Conferencia General de Octubre 1960
Yo soy la Vida, la Luz, el Camino, la Verdad y la Ley
por el Presidente J. Reuben Clark, Jr.
Primer Consejero en la Primera Presidencia
Mis hermanos y hermanas, compañeros miembros de la Iglesia de Jesucristo de los Santos de los Últimos Días, la única Iglesia verdadera sobre la faz de la tierra en este tiempo:
El Señor ha sido bondadoso conmigo al darme la fortaleza física para estar con ustedes esta mañana. A menudo digo en tono de broma que, mientras no piensen con los talones, no importa mucho lo que hagan estos; solo cuando el Señor o alguien empieza a interferir con su cabeza (risas) es cuando las cosas se complican, aunque personalmente no estoy muy seguro al respecto. Pero estoy agradecido de estar aquí para compartir mi testimonio junto con los testimonios de quienes me precedieron, de que esta es la obra de Dios, de que estamos sirviendo a su causa, de que estamos trabajando bajo su plan, de que estamos instruyendo al mundo en general, y a nosotros mismos en particular, en los principios de su evangelio.
Él dijo a los antiguos en este continente: “Yo soy la ley” (3 Nefi 15:9), y tales son sus palabras. No necesitamos buscar más allá de sus palabras para encontrar en ellas las guías y los principios que nos conducirán a la vida eterna. Una y otra vez, Él declaró, a veces incluyendo los cuatro principios, otras veces tres de ellos: “Yo soy la vida, la luz, el camino y la verdad” (Juan 14:6). Ese es su mensaje para nosotros. Esos son los principios por los cuales nuestras vidas deben ser guiadas.
Renuevo esta mañana ante ustedes el testimonio que les he dado durante más de un cuarto de siglo, en cada conferencia, creo. Es un testimonio de que Dios vive, de que Jesús es su Hijo y el Cristo, un testimonio de que el Padre y el Hijo se aparecieron al Profeta (José Smith—Historia 1:17), resolviendo para nosotros, de una vez por todas, que el Padre y el Hijo son personalidades distintas, y que Jesús habló con verdad cuando dijo: “El que me ha visto a mí, ha visto al Padre” (Juan 14:9).

> **Entradas dadas**
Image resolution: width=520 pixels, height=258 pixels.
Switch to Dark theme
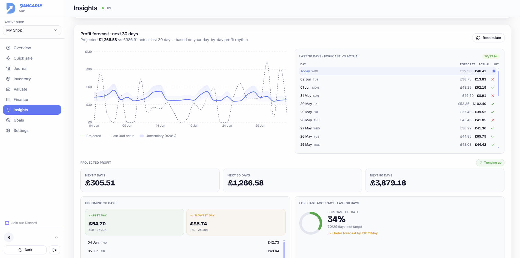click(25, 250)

...

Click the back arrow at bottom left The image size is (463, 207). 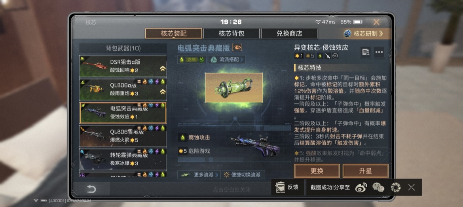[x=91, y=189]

> **Tareas**
**A.** Responde, por favor, estas preguntas sobre el texto citado:
(i) ¿En qué conferencia general se pronunció?
(ii) ¿Qué palabras dijo Él a los antiguos en este continente?
(iii) ¿Durante cuánto tiempo afirma el orador haber dado el testimonio que renueva esa mañana?
**B.** Imprime el fragmento del texto citado que va desde "Él dijo a los" hasta "deben ser guiadas.", ambos incluidos.

> **Respuestas**
**A.**
(i) En la Conferencia General de Octubre 1960.
(ii) "Yo soy la ley".
(iii) Durante más de un cuarto de siglo.

**B.**
Él dijo a los antiguos en este continente: “Yo soy la ley” (3 Nefi 15:9), y tales son sus palabras. No necesitamos buscar más allá de sus palabras para encontrar en ellas las guías y los principios que nos conducirán a la vida eterna. Una y otra vez, Él declaró, a veces incluyendo los cuatro principios, otras veces tres de ellos: “Yo soy la vida, la luz, el camino y la verdad” (Juan 14:6). Ese es su mensaje para nosotros. Esos son los principios por los cuales nuestras vidas deben ser guiadas.